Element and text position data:
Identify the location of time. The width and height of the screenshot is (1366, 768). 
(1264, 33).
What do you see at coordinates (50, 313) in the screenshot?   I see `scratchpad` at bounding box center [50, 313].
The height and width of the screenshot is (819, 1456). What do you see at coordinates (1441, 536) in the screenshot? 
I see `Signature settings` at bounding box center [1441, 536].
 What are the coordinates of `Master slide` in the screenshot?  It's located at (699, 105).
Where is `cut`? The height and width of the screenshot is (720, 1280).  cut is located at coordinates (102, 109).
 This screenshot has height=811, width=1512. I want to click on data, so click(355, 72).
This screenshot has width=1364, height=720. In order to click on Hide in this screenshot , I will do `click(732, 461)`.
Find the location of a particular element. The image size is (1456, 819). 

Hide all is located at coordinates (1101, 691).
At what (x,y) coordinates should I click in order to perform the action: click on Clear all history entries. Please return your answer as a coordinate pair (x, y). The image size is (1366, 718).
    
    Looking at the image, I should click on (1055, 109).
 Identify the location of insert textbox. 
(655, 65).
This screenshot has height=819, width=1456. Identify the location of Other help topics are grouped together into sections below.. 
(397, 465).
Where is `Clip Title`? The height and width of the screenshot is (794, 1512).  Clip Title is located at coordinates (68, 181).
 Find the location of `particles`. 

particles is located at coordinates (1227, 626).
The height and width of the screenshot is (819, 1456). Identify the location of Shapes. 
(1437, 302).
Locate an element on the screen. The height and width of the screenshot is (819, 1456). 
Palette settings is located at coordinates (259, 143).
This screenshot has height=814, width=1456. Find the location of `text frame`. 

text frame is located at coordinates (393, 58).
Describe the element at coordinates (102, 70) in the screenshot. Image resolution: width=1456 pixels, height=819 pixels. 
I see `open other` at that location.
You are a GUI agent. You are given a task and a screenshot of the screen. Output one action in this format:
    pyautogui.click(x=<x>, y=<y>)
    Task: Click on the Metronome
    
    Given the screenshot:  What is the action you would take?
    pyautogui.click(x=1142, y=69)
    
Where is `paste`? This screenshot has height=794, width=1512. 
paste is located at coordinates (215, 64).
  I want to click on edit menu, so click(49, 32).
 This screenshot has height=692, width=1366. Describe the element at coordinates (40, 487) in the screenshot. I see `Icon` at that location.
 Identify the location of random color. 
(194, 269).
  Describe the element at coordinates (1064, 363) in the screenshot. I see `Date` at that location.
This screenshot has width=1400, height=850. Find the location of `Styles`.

◆ Problem statement
Copy out, unchanged, everything in the records from the line containing "This screenshot has height=814, width=1456." down through the line containing "pyautogui.click(x=1142, y=69)".

◆ Task answer
This screenshot has height=814, width=1456. Find the location of `text frame`. 

text frame is located at coordinates (393, 58).
Describe the element at coordinates (102, 70) in the screenshot. Image resolution: width=1456 pixels, height=819 pixels. 
I see `open other` at that location.
You are a GUI agent. You are given a task and a screenshot of the screen. Output one action in this format:
    pyautogui.click(x=<x>, y=<y>)
    Task: Click on the Metronome
    
    Given the screenshot:  What is the action you would take?
    pyautogui.click(x=1142, y=69)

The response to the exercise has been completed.